_Task input_

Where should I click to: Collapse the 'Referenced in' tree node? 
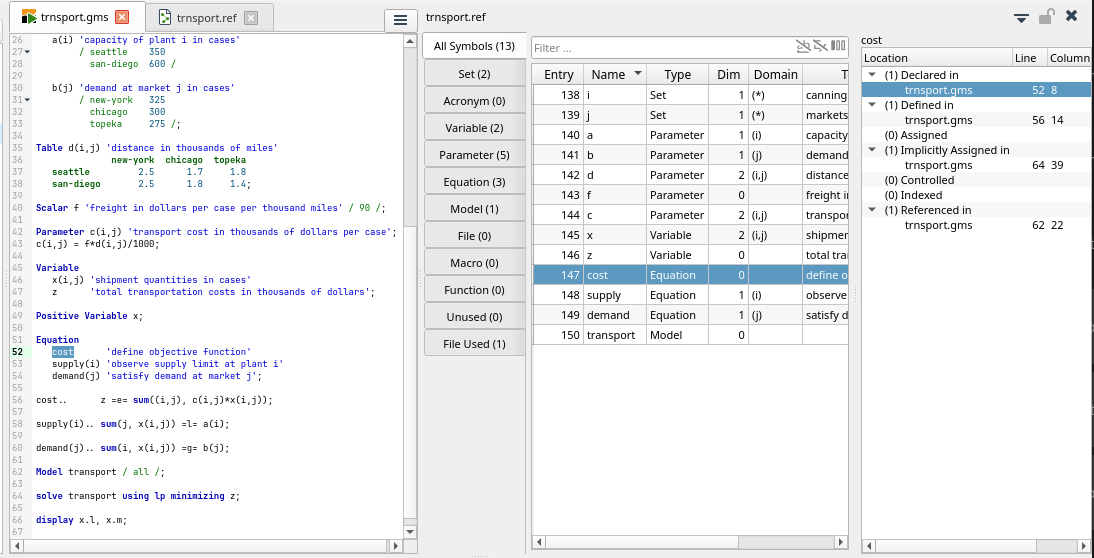coord(871,210)
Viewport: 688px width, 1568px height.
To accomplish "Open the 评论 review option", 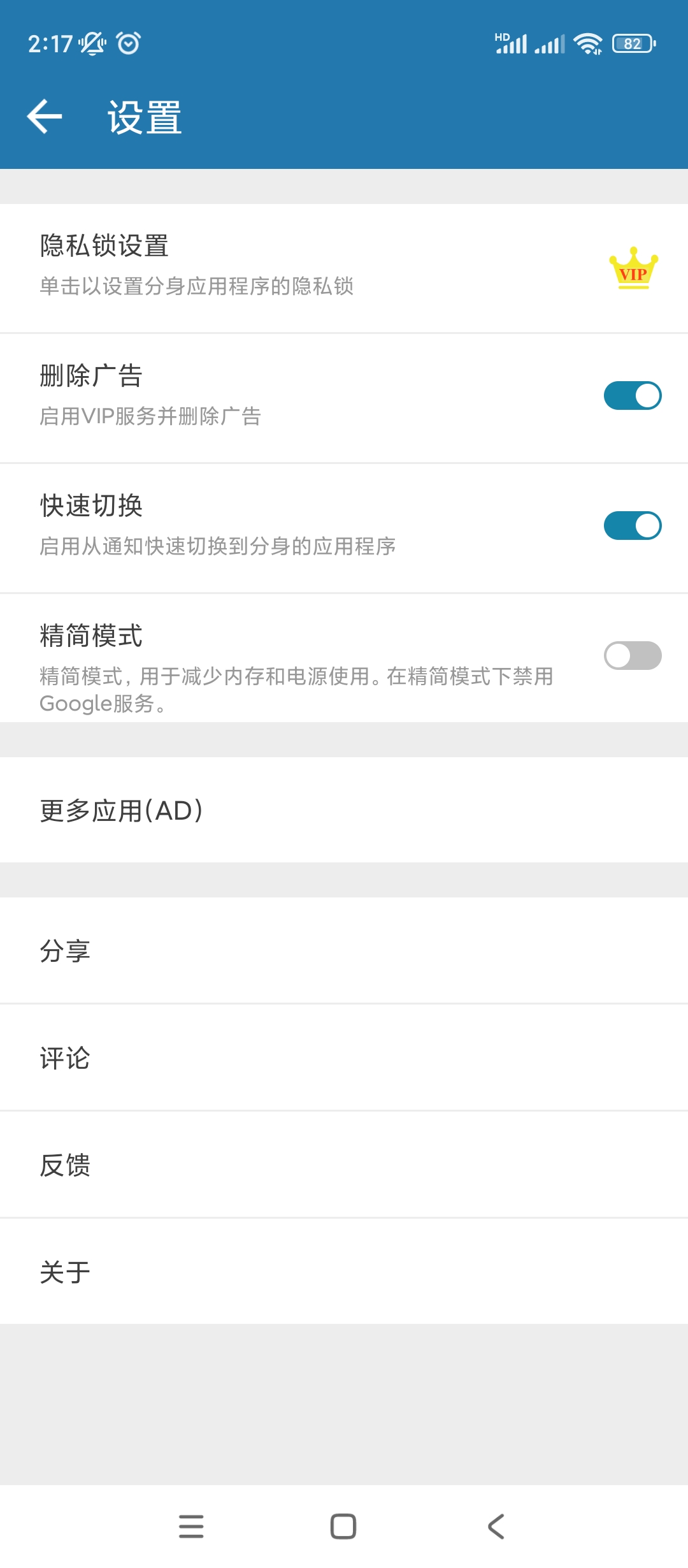I will tap(65, 1058).
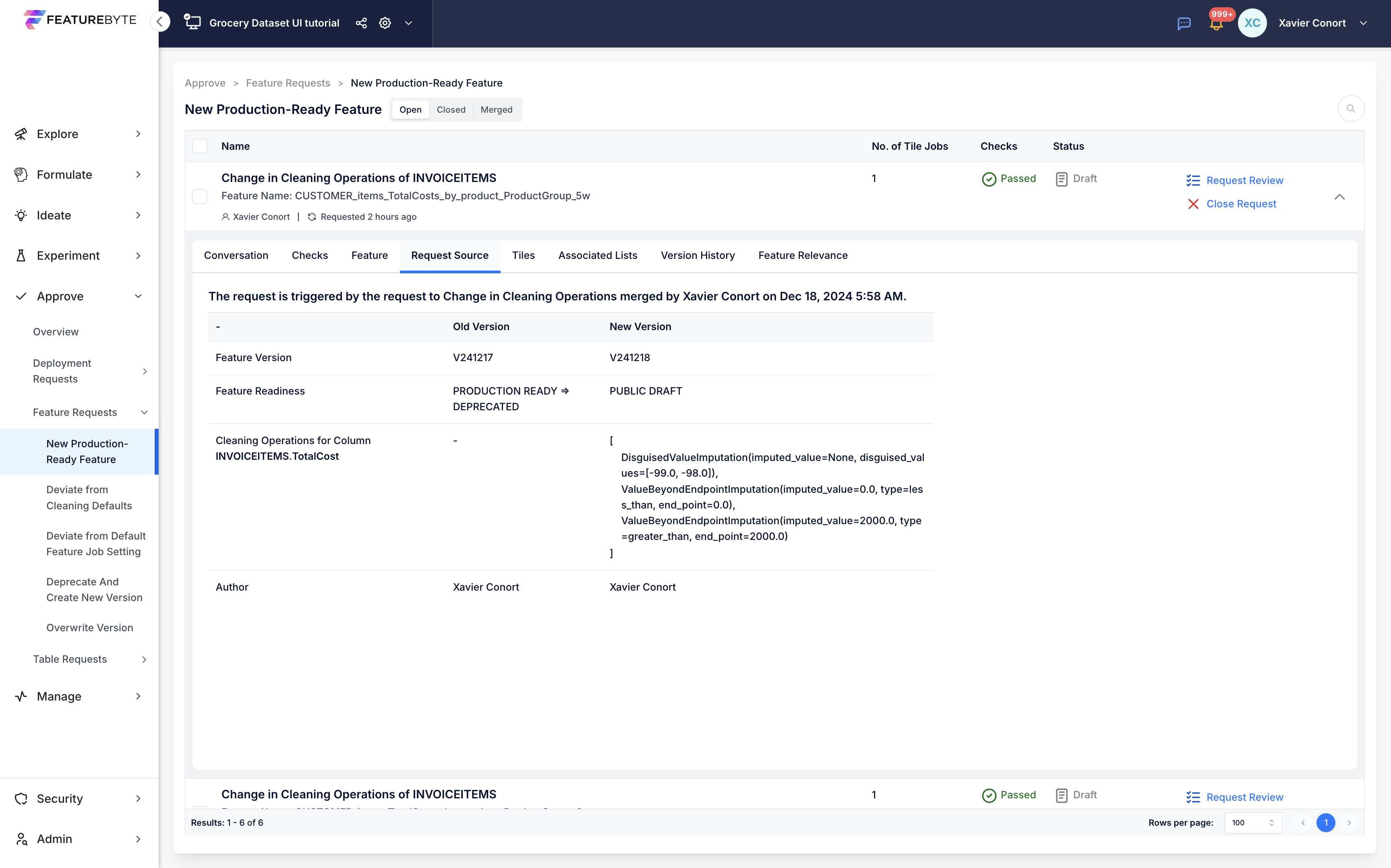Collapse the sidebar with the arrow button
This screenshot has width=1391, height=868.
160,22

_Task objective_
Please restate the lines above exactly, starting at the first line of the data and stopping at the line containing "Viewport: 688px width, 1568px height.", which is included. Omit pictures.

_Response area_
Where should I click to: Collapse the 'Referenced in' tree node? 
coord(871,210)
Viewport: 688px width, 1568px height.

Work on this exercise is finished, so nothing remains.